On a page captioned “Life & Arts” in Thursday’s Wall Street Journal were the profiles of 10 women sharing individual experiences and opinions on forging new paths in middle age. They hailed from the Northeast, the Pacific Northwest, Hawaii, Canada and the Midwest.
No Southerners weighed in. I wish one of us had. The article was prompted by an earlier WSJ article on “The New Rules of Middle Age, Written by Women.” I was encouraged at first when I noticed that “middle age” had stretched out a bit, and people my age had managed to make the cut.
Who knew?
I also thought I had successfully managed to reinvent myself a number of times in the past few decades, but I realize how my ambitions pale beside these ladies.
None of these spectacular women said one word about loving their families or their grandchildren. I thought that was rather odd. All of these spotlighted were chosen from their submitted Facebook responses to the early article, so maybe the person selecting them was not into grand mothering or legacies either — clearly un-Southern all the way around.
The ten included one 69 -year-old who recently set the Guinness World Record for oldest female to bicycle across Canada. Her next project is cycling a peace sign the size of North America. I did not make that up. I am not sure I could bike to the end of my street.
Another at 67, had just completed three half-marathons, climbed Machu Picchu, and snorkeled in the Galápagos. (For anyone who, like me, daydreamed through Geography lessons, both of those are in South America).
Still another had left her respectable Midwestern suburban life as an empty nester, moved to California, taken up piano and ukulele, and now gives ukulele concerts. There was also a 50-year-old from New York City who had taken up the drums in hopes of joining a rock band. Another Californian, age 57, said, a bit irreverently, “Do what makes you happy because there are no rules in life.”
At that point, I choked on my cantaloupe. What terrible advice. I would love to check in with her in a year or so and see how such a plan of pleasing all of her appetites and throwing away the rule book has worked out for her.
However, I totally understand the desire to try something new after several decades of rearing a family and living in a perpetual state of meeting the needs of others— others who so seldom consider your need for just a little affirmation here and there. I just don’t think most of us would want to check out completely.
In 1955, Anne Morrow Lindbergh wrote a classic women’s book, A Gift from the Sea. It has sold three million copies and has been translated into 45 languages. My copy is a 1975 edition, and it is so special to me because she had added an afterword which was not in the earlier edition. The afterword could have been titled, “What I know now that I didn’t know then.”
She reflected on a new season of life as an empty nester as she commented that women have to come to terms with new stages of life and different roles that come with each. She also mentioned the time frame of about every twenty years.
Such a statement makes me think of this: “Blessed are the flexible, for they shall not be bent out of shape.” That is true. But also true is this timeless gem: “To everything there is a season, and a time to every purpose under the heaven” (Ecclesiastes 3:1).

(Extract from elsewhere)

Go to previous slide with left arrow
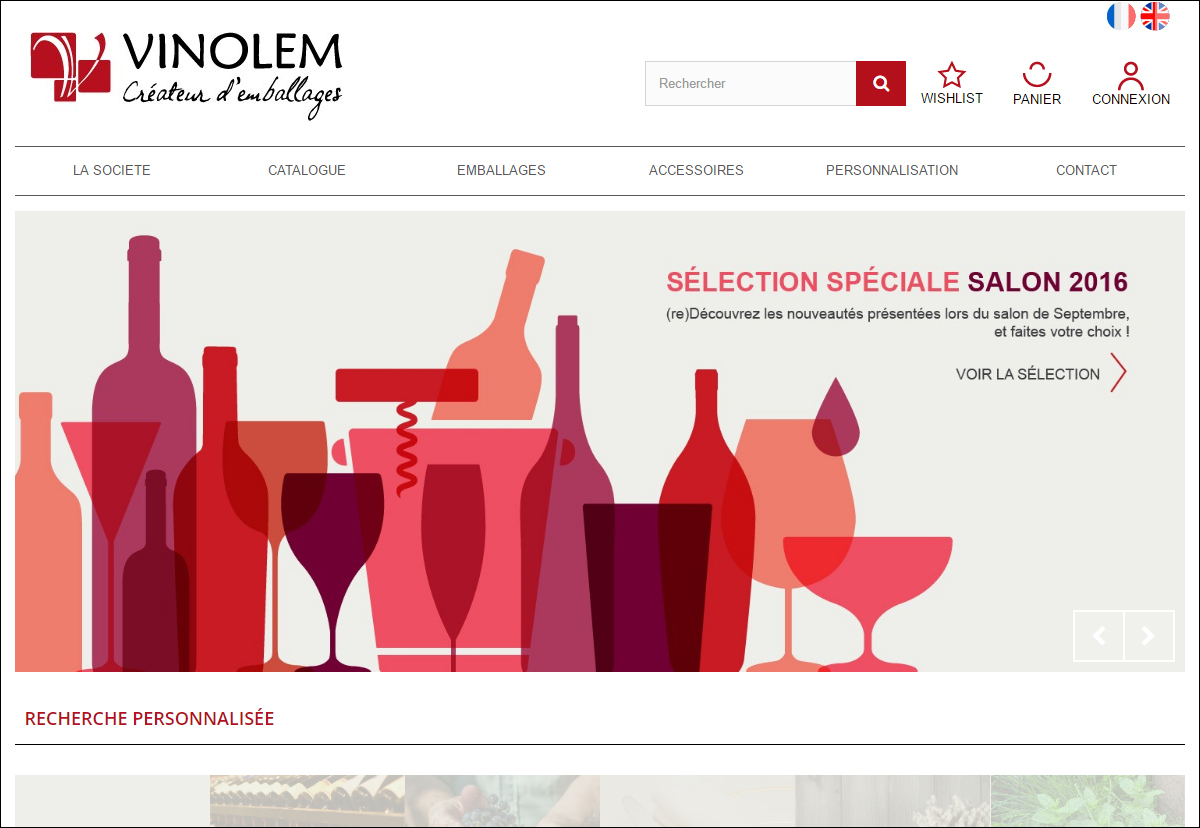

I don’t think people in my generation thought too much about seasons of life when we were very young. I wish we had, but it is not too late to prepare our daughters. Seasons are good things because there are new challenges and new experiences to appreciate with each phase of life. Don’t lose yourself in thinking life can only be meaningful if you “do what makes you happy because there are no rules.”
I am very Mississippi. I have traveled a little, but I certainly would not impress you particularly with the places I’ve been or the people I’ve met. So many of my friends have been many more places and can reel off accomplishments much more impressive than mine. But I’ll take my life with all its stuff — happy and unhappy.
I had parents who loved me, a hometown filled with role models who showed me what integrity looked like and lifelong friends who stay in touch all these years past childhood.
I also love being involved in my adult children’s lives without being responsible for their decisions every day!
And then, of course, there are grandchildren. I would not have missed that experience for all the rock star accolades in America!
I seriously doubt you will ever read that I went to Hawaii, took up ukulele and am available for concerts.
I’ll be right here in case anybody wants to know!